§ ASSIGNMENT A
Reproduce the passage of the Delacroix pastel note starting at "This pastel illustrates" and ending at "the orange ribbon.", swapping "hatching" for "shading".
§ ASSIGNMENT B
According to the Delacroix pastel note, who probably introduced Delacroix to the pastel technique?
§ ASSIGNMENT C
Translate this sentence from the Delacroix pastel note into Spanish: "This pastel illustrates Delacroix’s expert technique."

§ SELECTED EXCERPT
'''

RF 32 268
Pastel on buff paper
Purchased by State from the Société des Amis de Delacroix, 1934
Delacroix used pastel throughout his life, starting in the 1820s. He was probably introduced to this technique by his friend, Baron Louis-Auguste Schwiter (1805-1889) or by Jules-Robert Auguste (1789-1850).
This pastel with warm colors was probably made while Delacroix was working on Greece on the Ruins of Missolonghi (1826, Bordeaux, Musée des Beaux-Arts). It may have been used for the black soldier who appears in the background to the right of the painting.
Like Géricault, who frequently depicted black figures in 1817 and 1818, Delacroix worked for a time with a black model, though his studies did not have the same polemic or heroic connotations. Here, he dressed the figure in a jacket than may have come from the collection of clothes that Auguste had brought back from his trips to the Middle East and who willingly lent them to the artist who worked in his studio. The Musée Delacroix has a fairly similar jacket.
This study may have been used for the black soldier who appears in the background, to the right, in Greece on the Ruins of Missolonghi (1826 - Bordeaux, Musée des Beaux-Arts). A certain number of Egyptians had joined the 35,000 Turkish soldiers who were attacking the 4,000 heroic defenders of the city during the siege of Missolonghi in 1825. Delacroix transformed his model into a Nubian soldier, despite the ethnic differences: another study, sketched on the page of a notebook now in the Musée du Louvre, shows him full length. (RF 23 355, f°37 recto).
This pastel illustrates Delacroix’s expert technique. The figure’s face, standing out against a white background through rapid hatching, contrasts with the unfinished aspect of the clothing, sketched on buff paper. The modeling on the face, whose skin texture is admirable suggested through a delicate blend of pastel chalks, is highlighted with a few touches of white - as luminous as the light pastels on the twist of the orange ribbon.
Maurice Sérullaz et collaborateurs, Inventaire général des dessins. Ecole française. Eugène Delacroix, Paris, 1984, n° 107, repr.
Lee Johnson, Delacroix Pastels, Londres, 1995, p.74, repr.

'''

§ RECORD SET
'''

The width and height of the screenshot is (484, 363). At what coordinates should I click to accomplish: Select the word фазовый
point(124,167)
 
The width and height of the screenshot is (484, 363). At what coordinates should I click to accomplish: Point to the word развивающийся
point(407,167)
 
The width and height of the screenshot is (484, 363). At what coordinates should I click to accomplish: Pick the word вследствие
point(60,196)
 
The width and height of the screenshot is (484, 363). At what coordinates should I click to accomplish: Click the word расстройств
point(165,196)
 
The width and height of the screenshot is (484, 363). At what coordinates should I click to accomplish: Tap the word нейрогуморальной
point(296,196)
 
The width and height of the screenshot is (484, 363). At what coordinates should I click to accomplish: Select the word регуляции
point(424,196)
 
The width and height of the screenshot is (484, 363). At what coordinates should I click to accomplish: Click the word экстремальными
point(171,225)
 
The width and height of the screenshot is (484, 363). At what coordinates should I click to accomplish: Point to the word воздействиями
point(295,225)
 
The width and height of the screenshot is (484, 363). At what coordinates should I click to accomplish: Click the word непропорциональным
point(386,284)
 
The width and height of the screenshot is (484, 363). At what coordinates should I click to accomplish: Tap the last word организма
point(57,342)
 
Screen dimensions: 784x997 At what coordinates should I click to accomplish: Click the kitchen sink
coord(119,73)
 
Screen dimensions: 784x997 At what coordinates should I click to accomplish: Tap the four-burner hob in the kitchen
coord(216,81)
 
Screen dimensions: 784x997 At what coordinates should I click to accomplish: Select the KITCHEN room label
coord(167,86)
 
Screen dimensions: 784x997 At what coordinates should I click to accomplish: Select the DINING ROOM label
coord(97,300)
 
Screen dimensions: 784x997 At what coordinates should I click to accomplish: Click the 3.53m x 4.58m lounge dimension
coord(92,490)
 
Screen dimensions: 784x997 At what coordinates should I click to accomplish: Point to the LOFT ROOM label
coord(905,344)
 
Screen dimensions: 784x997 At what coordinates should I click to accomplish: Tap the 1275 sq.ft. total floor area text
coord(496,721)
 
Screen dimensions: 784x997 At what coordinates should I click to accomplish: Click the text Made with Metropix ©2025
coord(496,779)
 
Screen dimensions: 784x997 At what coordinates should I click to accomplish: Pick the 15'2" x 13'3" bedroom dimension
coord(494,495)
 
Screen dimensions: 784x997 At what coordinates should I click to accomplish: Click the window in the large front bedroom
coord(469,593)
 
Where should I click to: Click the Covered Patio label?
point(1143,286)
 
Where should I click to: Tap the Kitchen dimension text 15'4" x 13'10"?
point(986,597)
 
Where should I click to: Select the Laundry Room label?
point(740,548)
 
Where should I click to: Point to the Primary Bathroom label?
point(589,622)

'''

§ RESPONSE A
This pastel illustrates Delacroix’s expert technique. The figure’s face, standing out against a white background through rapid shading, contrasts with the unfinished aspect of the clothing, sketched on buff paper. The modeling on the face, whose skin texture is admirable suggested through a delicate blend of pastel chalks, is highlighted with a few touches of white - as luminous as the light pastels on the twist of the orange ribbon.

§ RESPONSE B
Probably his friend Baron Louis-Auguste Schwiter (1805-1889) or Jules-Robert Auguste (1789-1850).

§ RESPONSE C
Este pastel ilustra la técnica experta de Delacroix.